[Python-talk] using old .pyc files
Kent Johnson
kent37 at tds.net
Fri Aug 25 14:40:33 EDT 2006
David Betz wrote:
>> The virtual machine and bytecode representation used by CPython are
>> considered implementation details, not part of the language
>> definition. Jython (compiles to Java VM) and IronPython (compiles
>> to .NET CLR) are alternative implementations of the language that
>> do not use the same bytecode representation. PyPy is another
>> implementation of the language with its own back-end.
>>
>
> Do CPython, Jython and IronPython all implement the same source level
> language or are there differences?
>
Jython implements Python 2.1 pretty faithfully. There are some CPython
library modules that are missing in Jython and a few other minor
differences but the language is essentially the same. (An old list of
differences is here - http://www.jython.org/docs/differences.html.

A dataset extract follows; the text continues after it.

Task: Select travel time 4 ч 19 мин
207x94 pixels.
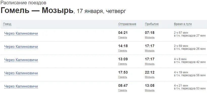Action: 181,73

I
don't think this list has kept up with CPython but it gives a good idea
of the kind of differences.) The Jython magic comes from its ability to
integrate with Java, not from implementing a different language. As the
Jython developers work toward an implementation of Python 2.2 and 2.3, a
primary goal is to run the CPython test suite without error.
My impression is that the Python test suite is considered the best
definition of the language. I think there is some effort to eliminate or
isolate tests which depend on the implementation from tests which are
considered normative.
I don't know much about IronPython but I think it is a similar story
there, except it implements Python 2.4.